Os Proud Boys Portugal são o capítulo oficial português do movimento Proud Boys, fundado em 2016 na América pelo canadiano Gavin McInnes. O grupo é supremacista branco e misógino e conhecido por se envolver em violência de rua significativa e elogiar a violência em geral. Com sede nos EUA, o grupo criou filiais em vários países e está listado como uma entidade terrorista no Canadá. O seu presidente com base na América, Enrique Tarrio, e vários líderes foram considerados culpados de conspiração sediciosa em 2023 pelas suas ações durante a Insurreição do Capitólio americano de 6 de janeiro de 2021 (não é claro em junho de 2023 se Tarrio ainda ocupa o lugar cimeiro, dado o seu encarceramento).
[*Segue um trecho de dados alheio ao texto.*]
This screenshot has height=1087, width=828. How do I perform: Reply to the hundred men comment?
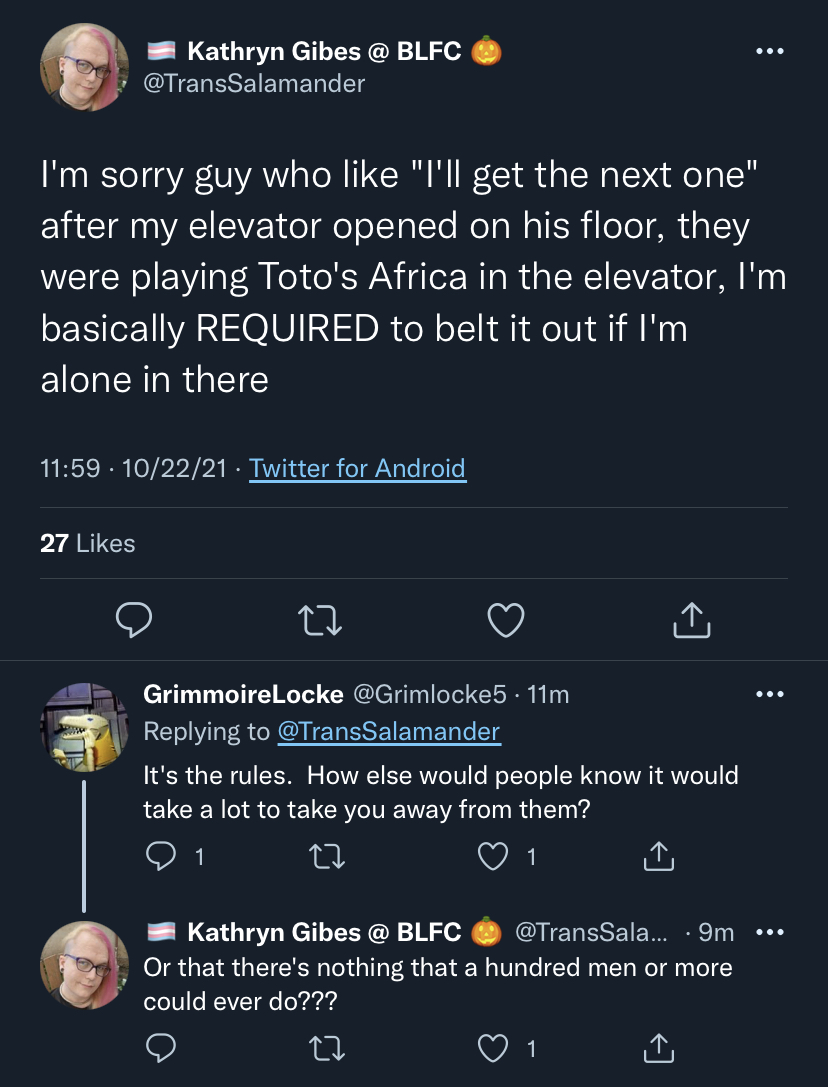pos(160,1048)
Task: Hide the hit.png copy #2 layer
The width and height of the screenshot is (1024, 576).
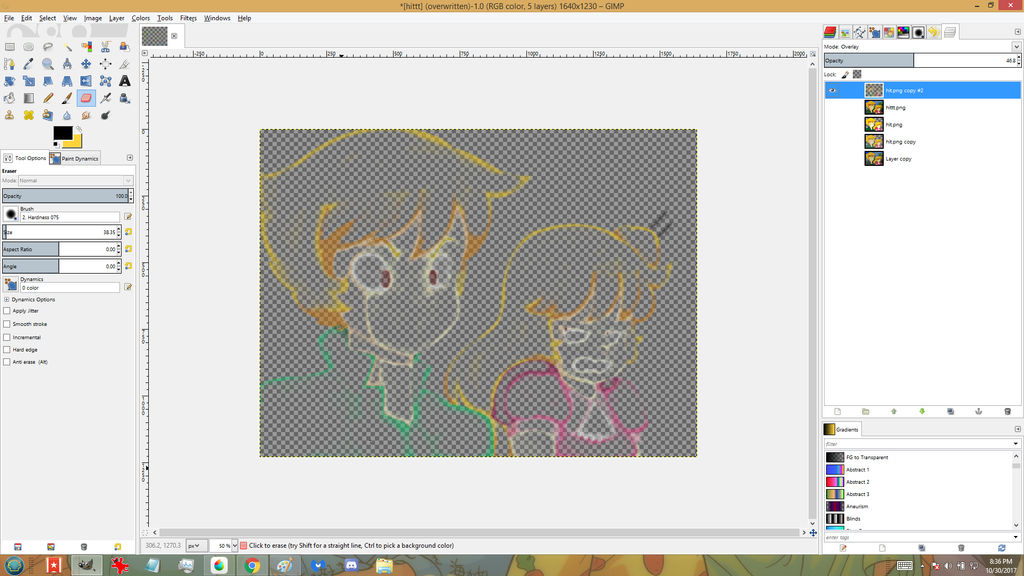Action: click(x=832, y=90)
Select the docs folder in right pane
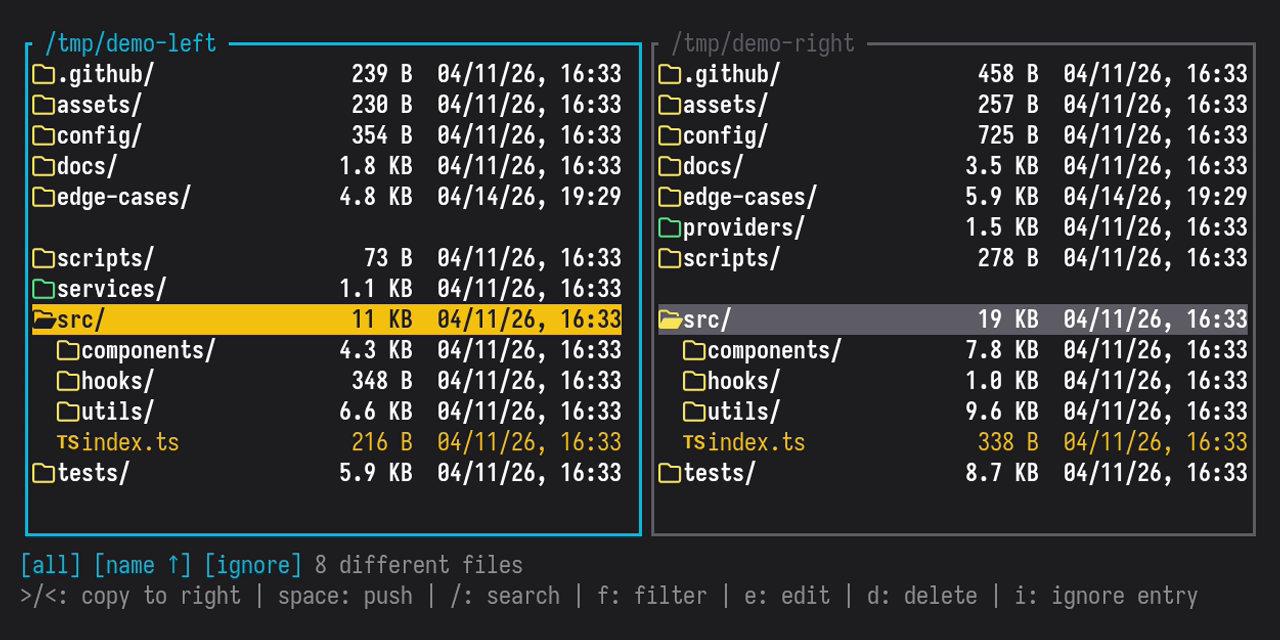This screenshot has height=640, width=1280. 712,166
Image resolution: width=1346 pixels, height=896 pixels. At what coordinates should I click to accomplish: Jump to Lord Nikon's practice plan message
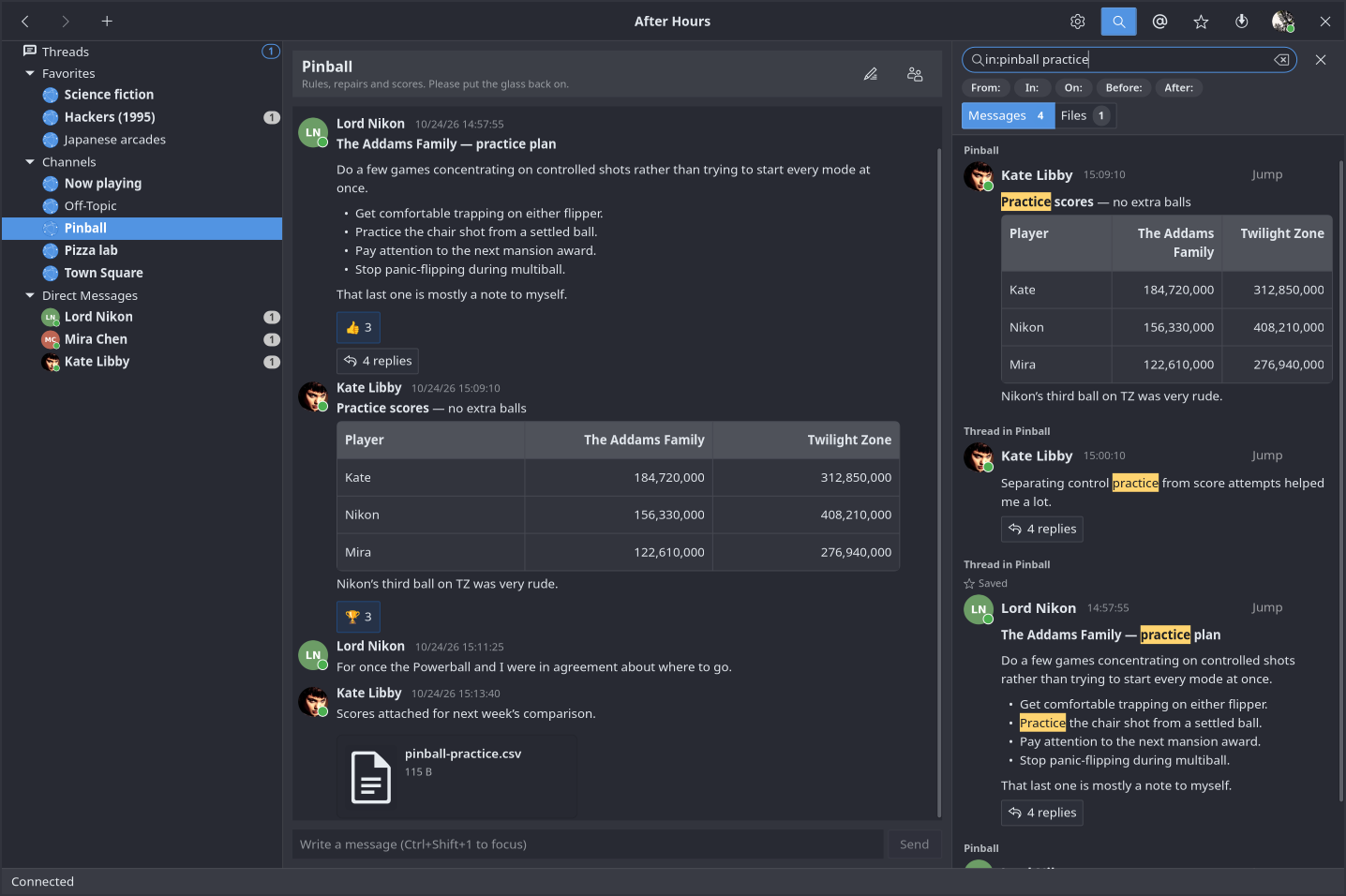coord(1266,607)

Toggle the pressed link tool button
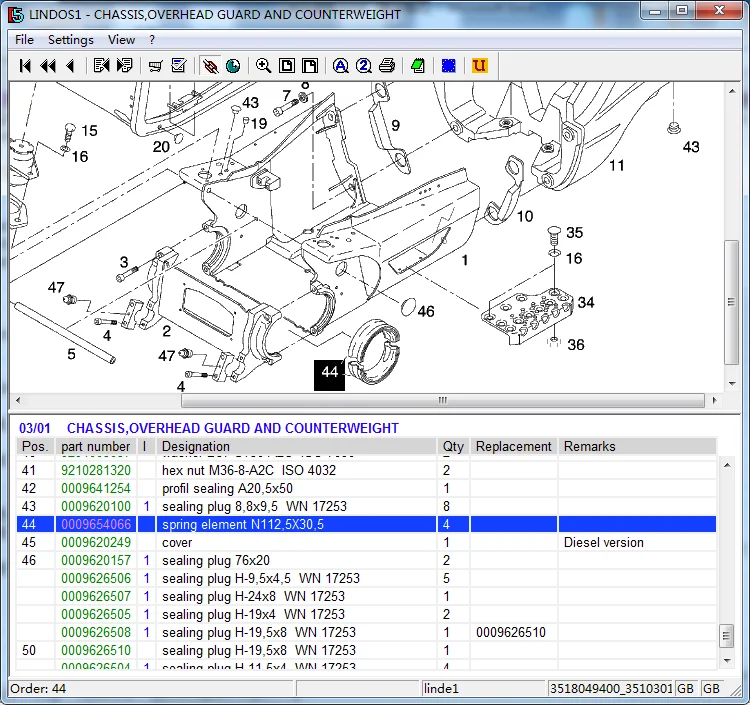point(210,66)
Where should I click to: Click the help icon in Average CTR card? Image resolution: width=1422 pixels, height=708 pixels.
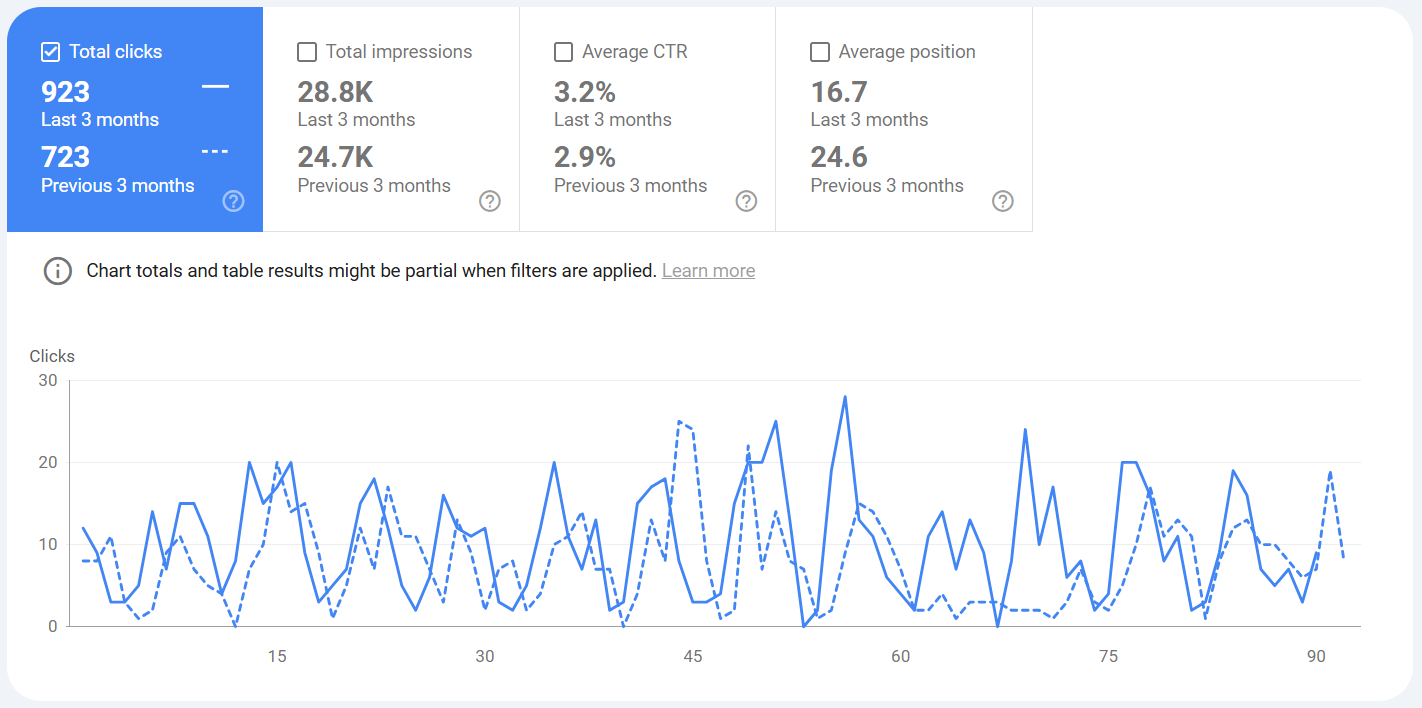click(746, 201)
O capítulo português foi fundado por Pedro Lopes em 2019 após um encontro com membros do Proud Boys Britannica. Lopes é um alegadamente militante do Chega. Tal como acontece com os principais capítulos dos Proud Boys nos EUA, a filial portuguesa considera-se uma “fraternidade” e uma “irmandade” baseada em valores supremacistas brancos e masculinos. Em 2021, o grupo foi infiltrado por um repórter de investigação do Setenta e Quatro, um meio de comunicação português, que passou pelo processo de recrutamento e tomou conhecimento da liderança e estrutura organizacional. Desde esses relatórios, o grupo tem estado relativamente inativo. O grupo não tem nenhuma conta de rede social e não fala com jornalistas, por isso há poucos relatos das suas atividades, porque opera clandestinamente. O capítulo português tem supostamente ligações com o Chega e com o Escudo Identitário. Enquanto outros capítulos internacionais têm sido responsáveis por violência de rua substancial, o grupo português tem tido um perfil muito mais discreto, devido aos números reduzidos e a um desejo de evitar o interesse da polícia. 

Nota: a tradução deste relatório do inglês para o português foi fornecida por um tradutor externo. Quaisquer possíveis erros ou inconsistências na tradução do inglês são de responsabilidade do tradutor. Se tiver dúvidas sobre a tradução, escreva para contact@globalextremism.org.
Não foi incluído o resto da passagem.